Geld alleine macht nicht glücklich
Die Geschichte von der Glückssuche

Statistiker sagen, mein vieles Geld würde mich auch nicht glücklicher machen. Aber weißt du, was so ein Statistiker verdient?" Es ist diese Karikatur zweier klischeebeladener Golfspieler mit Karohosen und Geltungssucht, die dem Leser noch vor dem ersten Kapitel ins Auge springt.

Vom Autor wohl bedacht, so scheint es. Richard Layard, Direktor des Center for Economic Performance an der London School of Economics, hat ein Buch über "Die glückliche Gesellschaft" geschrieben. Darin bündelt er seine Erkenntnisse über den Zusammenhang zwischen Wohlstand und persönlicher Zufriedenheit mit dem Ergebnis: Obwohl die Menschen im Westen seit Jahren immer reicher werden, sind sie keineswegs glücklicher.

Und doch entscheidet unser Einkommen maßgeblich darüber, ob wir glücklich sind. Layard nennt sieben Glücksfaktoren: Einkommen, Familie, Arbeit, soziale Umwelt, Gesundheit, Freiheit und Werte. Menschen verglichen sich zunehmend mit anderen - und machten ihre Zufriedenheit davon abhängig, schreibt Layard.

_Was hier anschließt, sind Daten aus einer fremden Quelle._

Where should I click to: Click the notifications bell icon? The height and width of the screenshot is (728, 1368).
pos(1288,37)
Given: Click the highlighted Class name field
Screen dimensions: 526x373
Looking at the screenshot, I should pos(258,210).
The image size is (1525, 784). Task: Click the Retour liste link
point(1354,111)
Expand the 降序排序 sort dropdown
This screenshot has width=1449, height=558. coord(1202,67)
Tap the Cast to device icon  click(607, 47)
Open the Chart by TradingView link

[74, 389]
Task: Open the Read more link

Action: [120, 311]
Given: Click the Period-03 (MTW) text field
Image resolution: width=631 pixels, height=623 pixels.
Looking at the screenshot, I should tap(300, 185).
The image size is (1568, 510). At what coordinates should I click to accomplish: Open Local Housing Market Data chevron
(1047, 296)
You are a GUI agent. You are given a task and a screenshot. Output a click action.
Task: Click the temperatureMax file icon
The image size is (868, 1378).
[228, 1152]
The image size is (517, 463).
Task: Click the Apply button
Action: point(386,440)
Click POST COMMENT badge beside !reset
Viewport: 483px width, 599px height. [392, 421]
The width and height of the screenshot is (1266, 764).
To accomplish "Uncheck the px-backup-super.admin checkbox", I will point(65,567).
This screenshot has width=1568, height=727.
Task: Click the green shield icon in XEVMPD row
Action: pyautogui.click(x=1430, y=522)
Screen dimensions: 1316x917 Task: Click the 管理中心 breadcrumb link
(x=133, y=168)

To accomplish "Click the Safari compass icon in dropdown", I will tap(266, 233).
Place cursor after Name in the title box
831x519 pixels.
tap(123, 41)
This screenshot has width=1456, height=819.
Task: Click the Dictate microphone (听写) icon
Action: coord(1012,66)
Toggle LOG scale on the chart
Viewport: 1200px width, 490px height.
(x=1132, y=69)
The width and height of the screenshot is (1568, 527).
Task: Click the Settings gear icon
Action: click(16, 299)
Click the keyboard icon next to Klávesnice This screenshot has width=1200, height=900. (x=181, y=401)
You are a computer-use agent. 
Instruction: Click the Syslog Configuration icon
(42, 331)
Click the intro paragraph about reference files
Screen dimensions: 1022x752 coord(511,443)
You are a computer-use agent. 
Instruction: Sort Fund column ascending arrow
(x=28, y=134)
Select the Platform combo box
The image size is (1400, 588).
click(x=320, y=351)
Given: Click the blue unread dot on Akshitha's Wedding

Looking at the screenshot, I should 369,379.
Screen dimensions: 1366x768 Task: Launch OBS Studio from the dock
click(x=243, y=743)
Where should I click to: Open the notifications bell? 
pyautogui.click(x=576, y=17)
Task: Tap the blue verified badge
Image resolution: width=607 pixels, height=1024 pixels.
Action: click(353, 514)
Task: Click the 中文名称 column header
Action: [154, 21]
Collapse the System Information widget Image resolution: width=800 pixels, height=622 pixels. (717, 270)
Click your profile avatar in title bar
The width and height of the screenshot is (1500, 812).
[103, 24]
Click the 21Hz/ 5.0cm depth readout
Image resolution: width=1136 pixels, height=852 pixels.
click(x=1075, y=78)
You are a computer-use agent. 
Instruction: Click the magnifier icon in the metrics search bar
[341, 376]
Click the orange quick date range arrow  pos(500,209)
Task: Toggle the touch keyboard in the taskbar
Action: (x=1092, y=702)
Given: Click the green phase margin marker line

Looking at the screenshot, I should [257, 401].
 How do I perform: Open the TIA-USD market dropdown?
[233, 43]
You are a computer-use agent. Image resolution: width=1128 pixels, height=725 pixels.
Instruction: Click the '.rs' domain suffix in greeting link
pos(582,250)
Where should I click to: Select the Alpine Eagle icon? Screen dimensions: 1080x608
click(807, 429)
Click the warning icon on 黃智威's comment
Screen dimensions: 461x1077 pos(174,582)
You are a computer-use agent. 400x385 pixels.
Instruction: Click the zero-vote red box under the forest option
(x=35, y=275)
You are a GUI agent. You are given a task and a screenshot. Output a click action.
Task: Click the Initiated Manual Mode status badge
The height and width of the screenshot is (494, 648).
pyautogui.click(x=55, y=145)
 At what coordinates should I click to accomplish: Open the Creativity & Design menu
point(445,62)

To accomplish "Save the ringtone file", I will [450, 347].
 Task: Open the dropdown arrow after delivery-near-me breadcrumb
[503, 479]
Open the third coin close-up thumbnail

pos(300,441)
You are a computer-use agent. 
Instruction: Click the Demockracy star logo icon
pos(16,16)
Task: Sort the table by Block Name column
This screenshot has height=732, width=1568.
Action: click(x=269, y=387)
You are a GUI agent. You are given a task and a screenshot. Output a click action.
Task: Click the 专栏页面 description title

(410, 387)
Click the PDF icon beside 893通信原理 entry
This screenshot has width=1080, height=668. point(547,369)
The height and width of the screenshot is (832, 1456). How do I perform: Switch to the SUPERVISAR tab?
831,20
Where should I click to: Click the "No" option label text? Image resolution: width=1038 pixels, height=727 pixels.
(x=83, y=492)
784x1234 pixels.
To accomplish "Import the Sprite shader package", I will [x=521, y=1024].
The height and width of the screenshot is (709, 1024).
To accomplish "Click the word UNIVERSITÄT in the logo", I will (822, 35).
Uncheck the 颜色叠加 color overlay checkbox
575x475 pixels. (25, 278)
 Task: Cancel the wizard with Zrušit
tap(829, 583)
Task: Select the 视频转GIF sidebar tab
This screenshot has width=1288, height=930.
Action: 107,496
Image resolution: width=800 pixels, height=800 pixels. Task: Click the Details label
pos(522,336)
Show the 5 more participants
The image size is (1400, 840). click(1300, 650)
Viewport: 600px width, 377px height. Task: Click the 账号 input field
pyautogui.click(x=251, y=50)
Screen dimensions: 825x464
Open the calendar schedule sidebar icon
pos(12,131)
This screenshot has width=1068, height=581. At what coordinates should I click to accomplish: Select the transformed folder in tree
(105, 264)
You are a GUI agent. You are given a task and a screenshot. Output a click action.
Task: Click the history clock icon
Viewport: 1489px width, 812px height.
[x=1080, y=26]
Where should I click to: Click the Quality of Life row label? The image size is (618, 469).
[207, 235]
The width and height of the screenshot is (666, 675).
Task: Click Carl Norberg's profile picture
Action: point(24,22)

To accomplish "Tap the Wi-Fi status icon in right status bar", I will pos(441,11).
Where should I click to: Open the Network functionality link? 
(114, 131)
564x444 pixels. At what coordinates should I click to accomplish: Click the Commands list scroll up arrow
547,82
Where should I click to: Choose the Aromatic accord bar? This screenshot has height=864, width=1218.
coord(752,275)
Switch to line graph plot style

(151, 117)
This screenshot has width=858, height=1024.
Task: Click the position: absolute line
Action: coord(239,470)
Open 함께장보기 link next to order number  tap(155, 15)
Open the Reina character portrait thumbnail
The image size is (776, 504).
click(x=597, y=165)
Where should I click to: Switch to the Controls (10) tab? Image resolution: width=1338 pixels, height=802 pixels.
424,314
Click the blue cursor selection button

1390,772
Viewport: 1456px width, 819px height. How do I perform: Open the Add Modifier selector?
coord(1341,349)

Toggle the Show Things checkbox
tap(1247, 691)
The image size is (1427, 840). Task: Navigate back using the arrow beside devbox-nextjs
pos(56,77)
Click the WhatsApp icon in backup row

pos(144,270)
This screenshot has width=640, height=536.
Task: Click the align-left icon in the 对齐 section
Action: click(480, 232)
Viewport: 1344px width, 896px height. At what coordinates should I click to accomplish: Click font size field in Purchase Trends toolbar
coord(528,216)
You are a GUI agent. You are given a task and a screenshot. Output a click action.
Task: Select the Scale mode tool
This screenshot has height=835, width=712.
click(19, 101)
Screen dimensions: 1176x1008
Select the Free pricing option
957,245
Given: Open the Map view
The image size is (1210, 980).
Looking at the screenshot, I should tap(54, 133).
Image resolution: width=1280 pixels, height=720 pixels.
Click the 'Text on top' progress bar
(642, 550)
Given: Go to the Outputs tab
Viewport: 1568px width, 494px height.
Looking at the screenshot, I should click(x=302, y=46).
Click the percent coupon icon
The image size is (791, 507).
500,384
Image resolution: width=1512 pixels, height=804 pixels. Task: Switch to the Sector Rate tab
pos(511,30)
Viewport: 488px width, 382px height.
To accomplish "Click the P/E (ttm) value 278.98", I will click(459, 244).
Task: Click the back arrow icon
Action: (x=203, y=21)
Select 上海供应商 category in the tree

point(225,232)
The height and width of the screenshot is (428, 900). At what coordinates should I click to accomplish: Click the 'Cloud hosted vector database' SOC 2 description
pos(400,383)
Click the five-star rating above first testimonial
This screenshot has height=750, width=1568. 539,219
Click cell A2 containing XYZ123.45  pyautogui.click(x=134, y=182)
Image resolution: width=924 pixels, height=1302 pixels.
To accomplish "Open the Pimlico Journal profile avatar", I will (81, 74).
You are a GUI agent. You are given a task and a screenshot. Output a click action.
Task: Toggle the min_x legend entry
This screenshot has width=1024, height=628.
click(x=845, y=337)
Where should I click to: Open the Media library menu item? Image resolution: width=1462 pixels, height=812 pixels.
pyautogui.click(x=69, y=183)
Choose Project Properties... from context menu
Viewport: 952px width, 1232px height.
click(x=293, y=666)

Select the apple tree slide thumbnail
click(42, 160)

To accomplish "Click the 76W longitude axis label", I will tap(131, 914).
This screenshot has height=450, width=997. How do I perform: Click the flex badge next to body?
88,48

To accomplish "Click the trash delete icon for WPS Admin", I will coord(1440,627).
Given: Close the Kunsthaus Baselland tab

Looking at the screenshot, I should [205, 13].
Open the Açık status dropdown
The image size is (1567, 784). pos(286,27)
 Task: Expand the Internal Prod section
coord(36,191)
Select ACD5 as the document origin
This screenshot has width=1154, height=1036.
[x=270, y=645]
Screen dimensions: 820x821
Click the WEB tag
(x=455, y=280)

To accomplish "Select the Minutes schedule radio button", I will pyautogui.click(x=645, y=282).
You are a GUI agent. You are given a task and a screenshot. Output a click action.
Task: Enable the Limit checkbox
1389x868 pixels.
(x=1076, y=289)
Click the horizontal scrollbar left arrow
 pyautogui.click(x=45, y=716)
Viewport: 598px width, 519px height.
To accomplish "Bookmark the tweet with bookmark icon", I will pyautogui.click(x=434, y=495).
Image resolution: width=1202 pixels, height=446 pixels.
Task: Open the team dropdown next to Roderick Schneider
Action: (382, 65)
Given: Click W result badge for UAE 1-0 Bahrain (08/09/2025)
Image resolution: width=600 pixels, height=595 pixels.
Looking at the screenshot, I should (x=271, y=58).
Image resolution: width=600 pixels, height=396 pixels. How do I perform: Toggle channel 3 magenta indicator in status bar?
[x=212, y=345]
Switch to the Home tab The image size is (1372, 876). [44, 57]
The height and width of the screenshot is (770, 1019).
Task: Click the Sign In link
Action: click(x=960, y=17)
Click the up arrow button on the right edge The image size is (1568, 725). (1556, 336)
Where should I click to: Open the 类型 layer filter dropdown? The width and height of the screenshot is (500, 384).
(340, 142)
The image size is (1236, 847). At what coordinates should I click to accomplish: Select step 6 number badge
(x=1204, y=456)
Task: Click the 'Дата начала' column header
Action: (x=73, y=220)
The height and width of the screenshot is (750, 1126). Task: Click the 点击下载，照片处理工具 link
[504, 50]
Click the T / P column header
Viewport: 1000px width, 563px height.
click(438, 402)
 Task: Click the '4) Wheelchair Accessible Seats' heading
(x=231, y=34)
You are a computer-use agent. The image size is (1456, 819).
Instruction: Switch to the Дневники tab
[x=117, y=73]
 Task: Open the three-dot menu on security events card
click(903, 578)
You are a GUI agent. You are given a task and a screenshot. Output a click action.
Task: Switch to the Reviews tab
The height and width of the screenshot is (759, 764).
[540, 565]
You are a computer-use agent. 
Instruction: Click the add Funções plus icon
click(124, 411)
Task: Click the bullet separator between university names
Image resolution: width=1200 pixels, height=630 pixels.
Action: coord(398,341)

Die Steigerung des Wohlstandes allein, folgert der Autor, reiche zum Glücklichsein nicht aus.

Die Ursachen für Glück lassen sich wissenschaftlich erkunden. Psychologen, Soziologen und Hirnforscher haben dieses Forschungsfeld schon lange entdeckt. Nun also auch Wirtschaftswissenschaftler.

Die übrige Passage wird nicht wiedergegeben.